A total of 45 patients (19 males) who were diagnosed as having HSS/DRESS were included in this study. The mean age of the patients was 57.6±15.7 years (range, 26–86) (Table 1). Among 45 study patients 26 (57.8%) were referred from adjacent primary or secondary care hospitals. Twenty-eight patients (62.2%) were treated in the department of internal medicine and others were consulted from various surgical departments.
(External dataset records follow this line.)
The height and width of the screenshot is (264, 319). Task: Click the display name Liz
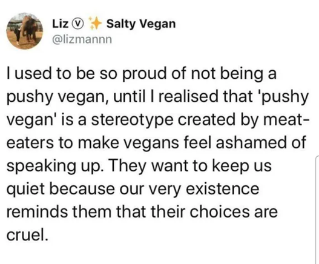60,24
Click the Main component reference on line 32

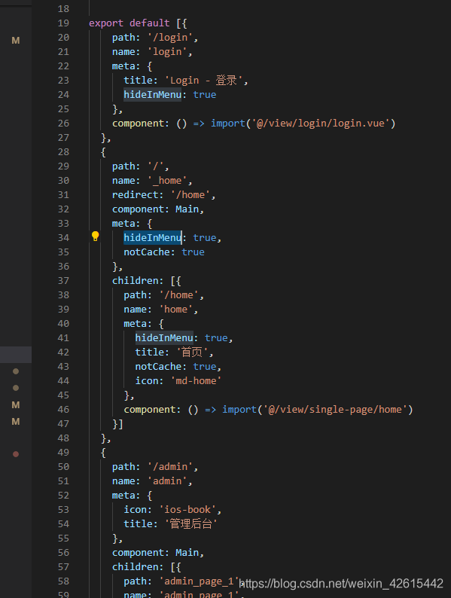click(187, 209)

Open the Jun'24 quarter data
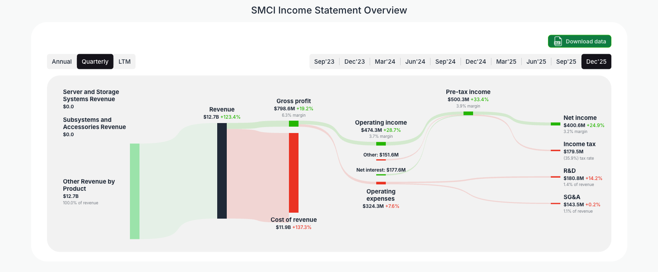pos(415,61)
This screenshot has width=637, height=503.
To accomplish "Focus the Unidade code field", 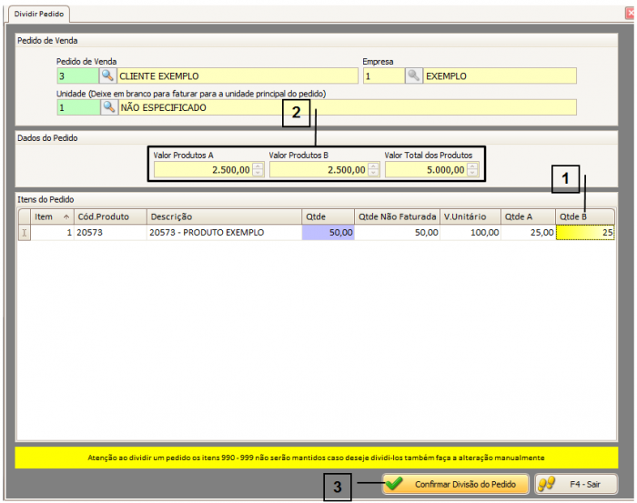I will [x=76, y=107].
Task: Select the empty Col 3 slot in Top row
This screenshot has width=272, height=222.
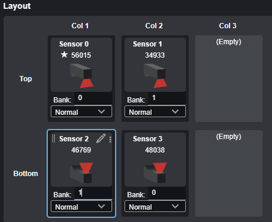Action: [x=229, y=78]
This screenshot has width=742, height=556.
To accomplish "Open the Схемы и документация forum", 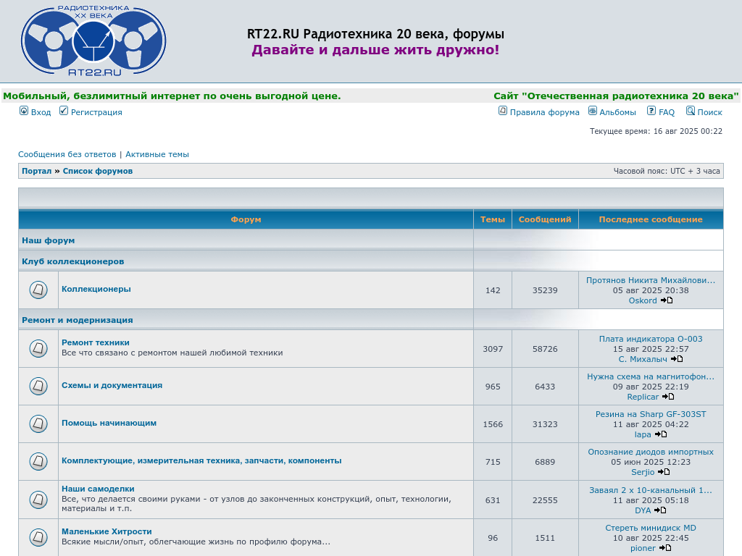I will [112, 385].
The mean point according to RegiSCAR criteria was 4.4±1.36 points (range, 2–7) (Table 1). Subjects were classified as definite 13 (28.9%), probable 19 (42.2%), and possible 13 (28.9%) HSS/DRESS cases, respectively, and none of the subjects were compatible with “no”.

Table 1.

Clinical characteristics of the study patients.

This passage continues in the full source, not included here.